(WORK ORDER) In the discussion of Dominic Cummings below, copy out the passage from "There’s a *lot*" to "Lee Kuan Yew.".

(DOCUMENT PASSAGE)
Outrage is an indulgence
January 14, 2022 12:18 PM   Subscribe

... however much you may wish he would go away, he isn’t going to. His Brexit moment might have passed. But the future probably still belongs to people like him. And it remains as important as ever to try to understand what the other side thinks.

Single Link The Guardian longread on "the most interesting writer about politics in Britain today" ... Dominic Cummings
posted by protorp (19 comments total) 4 users marked this as a favorite
 
I've deliberately kept context away from this post to highlight the sheer cognitive dissonance I felt when the article popped up in my feed. If you need some backstory start here.
posted by protorp at 12:25 PM on January 14, 2022


First let me say that I enjoy Runciman’s Talking Politics podcast, as well as his essays, generally.

There’s a *lot* of weird in this article, but one odd thing that stands out to me is that Runciman seems to have bought wholesale into Cummings’ view of Lee Kuan Yew.

Now, I’m not an expert on Singapore history, but if Lee Kuan Yew had one defining quality, it’s that he was better at office politics than anyone else around him.

And if Dominic Cummings has one defining flaw, it’s that he can’t get along with people he works with.

Like most experts, Dominic Cummings is good at the thing he’s an expert in, namely running political campaigns, but like a certain type of expert, he thinks his expertise transfers to any area of life that interests him.

It doesn’t.

(MATERIAL SHOWN)
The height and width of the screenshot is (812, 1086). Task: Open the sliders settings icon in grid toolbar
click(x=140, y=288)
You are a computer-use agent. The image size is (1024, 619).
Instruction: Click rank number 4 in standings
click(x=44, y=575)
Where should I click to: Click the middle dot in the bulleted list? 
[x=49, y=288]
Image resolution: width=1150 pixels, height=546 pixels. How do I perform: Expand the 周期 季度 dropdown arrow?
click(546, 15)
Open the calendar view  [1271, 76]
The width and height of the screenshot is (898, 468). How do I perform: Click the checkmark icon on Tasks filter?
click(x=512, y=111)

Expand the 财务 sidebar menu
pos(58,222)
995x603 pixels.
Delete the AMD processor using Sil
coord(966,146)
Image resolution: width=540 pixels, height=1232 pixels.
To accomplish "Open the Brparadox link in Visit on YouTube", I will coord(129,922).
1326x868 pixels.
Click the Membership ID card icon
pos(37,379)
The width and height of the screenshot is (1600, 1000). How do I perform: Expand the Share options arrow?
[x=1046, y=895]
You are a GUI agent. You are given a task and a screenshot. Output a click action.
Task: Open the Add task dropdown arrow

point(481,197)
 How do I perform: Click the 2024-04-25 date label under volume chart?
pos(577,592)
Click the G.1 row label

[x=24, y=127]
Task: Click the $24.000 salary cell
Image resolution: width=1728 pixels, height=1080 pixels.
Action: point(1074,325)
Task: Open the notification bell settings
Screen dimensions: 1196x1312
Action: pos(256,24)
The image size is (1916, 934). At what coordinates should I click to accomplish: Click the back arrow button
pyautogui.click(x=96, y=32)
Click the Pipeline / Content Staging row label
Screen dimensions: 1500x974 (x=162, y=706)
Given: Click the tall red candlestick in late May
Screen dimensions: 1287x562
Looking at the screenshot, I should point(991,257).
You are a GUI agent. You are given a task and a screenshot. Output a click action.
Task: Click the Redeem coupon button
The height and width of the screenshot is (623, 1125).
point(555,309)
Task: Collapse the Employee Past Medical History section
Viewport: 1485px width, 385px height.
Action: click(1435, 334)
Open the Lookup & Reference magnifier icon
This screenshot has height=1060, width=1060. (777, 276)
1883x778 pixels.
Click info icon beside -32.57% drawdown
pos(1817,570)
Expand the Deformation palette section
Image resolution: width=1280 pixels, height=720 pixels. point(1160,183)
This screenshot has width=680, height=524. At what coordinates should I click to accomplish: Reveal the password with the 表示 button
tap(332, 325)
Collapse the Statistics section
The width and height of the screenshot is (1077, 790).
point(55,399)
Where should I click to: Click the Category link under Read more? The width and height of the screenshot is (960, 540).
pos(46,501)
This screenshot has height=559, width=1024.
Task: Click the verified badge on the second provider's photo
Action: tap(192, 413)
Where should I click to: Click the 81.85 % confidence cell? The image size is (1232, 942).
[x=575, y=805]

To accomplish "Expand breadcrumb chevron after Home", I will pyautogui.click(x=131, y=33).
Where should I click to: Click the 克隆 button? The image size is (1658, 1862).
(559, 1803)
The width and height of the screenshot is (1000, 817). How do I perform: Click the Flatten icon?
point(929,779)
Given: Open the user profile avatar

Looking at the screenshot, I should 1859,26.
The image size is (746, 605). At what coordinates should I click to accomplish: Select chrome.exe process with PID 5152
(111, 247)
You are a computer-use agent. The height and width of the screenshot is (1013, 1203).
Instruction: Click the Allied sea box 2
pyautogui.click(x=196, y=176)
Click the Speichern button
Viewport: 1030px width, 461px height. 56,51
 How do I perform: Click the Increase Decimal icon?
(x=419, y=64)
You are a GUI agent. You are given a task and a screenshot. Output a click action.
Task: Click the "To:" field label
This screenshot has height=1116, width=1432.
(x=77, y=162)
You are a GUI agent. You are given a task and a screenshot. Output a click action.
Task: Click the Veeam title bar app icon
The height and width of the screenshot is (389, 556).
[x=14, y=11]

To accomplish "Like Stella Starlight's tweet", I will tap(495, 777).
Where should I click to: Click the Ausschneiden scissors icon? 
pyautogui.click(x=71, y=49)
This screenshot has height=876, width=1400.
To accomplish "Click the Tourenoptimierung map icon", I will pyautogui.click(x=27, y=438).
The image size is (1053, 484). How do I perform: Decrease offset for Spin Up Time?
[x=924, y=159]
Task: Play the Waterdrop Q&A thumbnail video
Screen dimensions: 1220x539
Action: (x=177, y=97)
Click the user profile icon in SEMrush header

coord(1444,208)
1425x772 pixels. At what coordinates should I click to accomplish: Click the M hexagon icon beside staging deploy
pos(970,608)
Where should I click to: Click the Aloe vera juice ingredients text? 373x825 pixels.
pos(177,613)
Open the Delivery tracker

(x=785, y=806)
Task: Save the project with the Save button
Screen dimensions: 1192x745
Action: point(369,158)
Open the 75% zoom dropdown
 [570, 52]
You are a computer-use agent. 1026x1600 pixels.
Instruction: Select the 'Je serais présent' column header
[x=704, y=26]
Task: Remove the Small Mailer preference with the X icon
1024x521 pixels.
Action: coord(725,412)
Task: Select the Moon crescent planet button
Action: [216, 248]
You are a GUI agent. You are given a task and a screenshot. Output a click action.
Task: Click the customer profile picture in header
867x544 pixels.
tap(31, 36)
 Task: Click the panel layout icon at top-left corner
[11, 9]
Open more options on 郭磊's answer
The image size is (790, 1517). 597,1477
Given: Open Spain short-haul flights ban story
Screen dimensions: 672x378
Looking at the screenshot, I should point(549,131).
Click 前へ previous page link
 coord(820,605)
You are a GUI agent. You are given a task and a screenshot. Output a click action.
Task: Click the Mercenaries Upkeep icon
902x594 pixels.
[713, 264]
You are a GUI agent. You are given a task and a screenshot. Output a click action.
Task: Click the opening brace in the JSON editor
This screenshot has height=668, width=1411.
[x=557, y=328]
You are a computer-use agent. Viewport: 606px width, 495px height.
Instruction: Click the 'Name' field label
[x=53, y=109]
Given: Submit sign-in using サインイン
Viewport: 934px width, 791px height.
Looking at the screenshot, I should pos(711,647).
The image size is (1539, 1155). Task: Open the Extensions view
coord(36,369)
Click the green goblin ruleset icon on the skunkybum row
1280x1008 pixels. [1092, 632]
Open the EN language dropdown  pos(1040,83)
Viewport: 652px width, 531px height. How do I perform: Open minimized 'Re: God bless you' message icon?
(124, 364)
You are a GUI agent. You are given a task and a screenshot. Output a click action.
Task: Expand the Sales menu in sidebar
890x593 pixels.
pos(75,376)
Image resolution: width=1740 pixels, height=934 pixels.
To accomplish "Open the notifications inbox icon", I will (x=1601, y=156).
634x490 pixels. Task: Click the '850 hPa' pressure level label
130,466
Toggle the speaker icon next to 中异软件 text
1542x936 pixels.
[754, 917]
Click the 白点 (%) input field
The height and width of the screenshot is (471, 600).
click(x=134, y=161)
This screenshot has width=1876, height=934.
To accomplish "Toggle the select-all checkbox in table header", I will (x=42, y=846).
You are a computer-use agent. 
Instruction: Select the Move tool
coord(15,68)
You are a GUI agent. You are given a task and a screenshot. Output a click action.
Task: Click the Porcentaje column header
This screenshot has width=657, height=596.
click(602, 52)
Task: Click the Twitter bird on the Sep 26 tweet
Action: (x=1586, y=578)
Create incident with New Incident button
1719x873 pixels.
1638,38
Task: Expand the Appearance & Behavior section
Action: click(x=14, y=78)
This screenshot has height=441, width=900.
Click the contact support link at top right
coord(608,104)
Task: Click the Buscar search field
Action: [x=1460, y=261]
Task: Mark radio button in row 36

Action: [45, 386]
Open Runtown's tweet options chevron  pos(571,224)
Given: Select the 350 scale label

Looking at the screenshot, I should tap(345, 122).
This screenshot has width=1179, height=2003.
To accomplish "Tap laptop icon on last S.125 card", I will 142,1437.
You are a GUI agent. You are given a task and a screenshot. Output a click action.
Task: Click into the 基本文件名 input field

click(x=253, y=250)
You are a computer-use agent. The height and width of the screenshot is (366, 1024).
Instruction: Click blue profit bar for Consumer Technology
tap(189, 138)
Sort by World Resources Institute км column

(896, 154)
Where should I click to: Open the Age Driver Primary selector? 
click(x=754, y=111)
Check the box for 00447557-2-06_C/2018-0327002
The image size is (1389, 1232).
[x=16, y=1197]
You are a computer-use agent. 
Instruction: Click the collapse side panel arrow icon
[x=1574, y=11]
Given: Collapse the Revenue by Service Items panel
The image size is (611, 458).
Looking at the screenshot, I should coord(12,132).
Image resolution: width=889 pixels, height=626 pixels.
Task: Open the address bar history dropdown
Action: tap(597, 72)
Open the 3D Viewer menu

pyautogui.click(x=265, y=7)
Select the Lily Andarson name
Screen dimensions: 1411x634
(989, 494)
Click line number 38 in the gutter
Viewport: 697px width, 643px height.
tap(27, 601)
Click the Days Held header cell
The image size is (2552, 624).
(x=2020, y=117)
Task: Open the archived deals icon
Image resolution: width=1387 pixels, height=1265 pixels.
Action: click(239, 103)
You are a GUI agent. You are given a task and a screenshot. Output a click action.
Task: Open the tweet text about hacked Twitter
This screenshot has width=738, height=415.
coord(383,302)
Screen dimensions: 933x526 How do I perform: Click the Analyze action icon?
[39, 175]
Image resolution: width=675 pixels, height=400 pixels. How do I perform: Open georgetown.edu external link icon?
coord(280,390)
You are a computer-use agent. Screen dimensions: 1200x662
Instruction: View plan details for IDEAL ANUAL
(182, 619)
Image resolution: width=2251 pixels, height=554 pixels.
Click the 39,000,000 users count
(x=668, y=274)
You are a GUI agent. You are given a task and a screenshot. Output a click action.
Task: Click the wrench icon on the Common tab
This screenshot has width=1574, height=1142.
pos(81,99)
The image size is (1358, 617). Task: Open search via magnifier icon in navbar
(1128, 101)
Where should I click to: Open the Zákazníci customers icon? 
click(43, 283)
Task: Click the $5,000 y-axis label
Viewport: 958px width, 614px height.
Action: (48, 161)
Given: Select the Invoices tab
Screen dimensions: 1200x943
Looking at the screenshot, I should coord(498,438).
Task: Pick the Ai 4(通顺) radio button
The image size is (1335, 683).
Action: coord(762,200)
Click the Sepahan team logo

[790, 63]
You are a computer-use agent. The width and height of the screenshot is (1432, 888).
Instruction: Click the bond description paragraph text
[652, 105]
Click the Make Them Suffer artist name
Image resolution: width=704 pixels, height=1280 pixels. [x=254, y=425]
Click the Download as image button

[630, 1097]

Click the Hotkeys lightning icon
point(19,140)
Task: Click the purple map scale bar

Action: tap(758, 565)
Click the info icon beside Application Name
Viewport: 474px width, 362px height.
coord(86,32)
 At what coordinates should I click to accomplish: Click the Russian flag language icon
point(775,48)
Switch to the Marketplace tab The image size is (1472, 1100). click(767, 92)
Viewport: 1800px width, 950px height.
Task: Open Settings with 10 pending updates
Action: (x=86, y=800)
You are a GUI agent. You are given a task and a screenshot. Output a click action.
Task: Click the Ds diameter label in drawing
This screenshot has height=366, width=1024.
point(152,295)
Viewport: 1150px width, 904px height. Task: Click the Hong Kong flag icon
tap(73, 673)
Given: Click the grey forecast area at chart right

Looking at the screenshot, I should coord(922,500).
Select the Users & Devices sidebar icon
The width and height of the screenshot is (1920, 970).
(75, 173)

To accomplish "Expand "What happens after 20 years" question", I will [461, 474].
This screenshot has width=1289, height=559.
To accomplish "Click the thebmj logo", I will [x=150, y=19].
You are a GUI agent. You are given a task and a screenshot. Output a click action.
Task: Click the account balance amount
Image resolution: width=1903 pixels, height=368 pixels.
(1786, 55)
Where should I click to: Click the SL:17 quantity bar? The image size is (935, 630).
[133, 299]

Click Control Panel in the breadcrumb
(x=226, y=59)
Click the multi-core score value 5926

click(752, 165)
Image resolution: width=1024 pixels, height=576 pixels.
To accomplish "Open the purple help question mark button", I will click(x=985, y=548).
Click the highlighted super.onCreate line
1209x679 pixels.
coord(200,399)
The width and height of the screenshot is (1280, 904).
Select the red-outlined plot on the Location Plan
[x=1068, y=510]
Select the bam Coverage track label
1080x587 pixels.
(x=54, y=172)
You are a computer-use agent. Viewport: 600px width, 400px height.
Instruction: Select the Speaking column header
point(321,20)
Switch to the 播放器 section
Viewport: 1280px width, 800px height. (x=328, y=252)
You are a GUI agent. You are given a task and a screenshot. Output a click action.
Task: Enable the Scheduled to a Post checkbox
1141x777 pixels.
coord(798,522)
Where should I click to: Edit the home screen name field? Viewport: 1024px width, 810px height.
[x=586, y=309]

(RESPONSE AREA)
There’s a *lot* of weird in this article, but one odd thing that stands out to me is that Runciman seems to have bought wholesale into Cummings’ view of Lee Kuan Yew.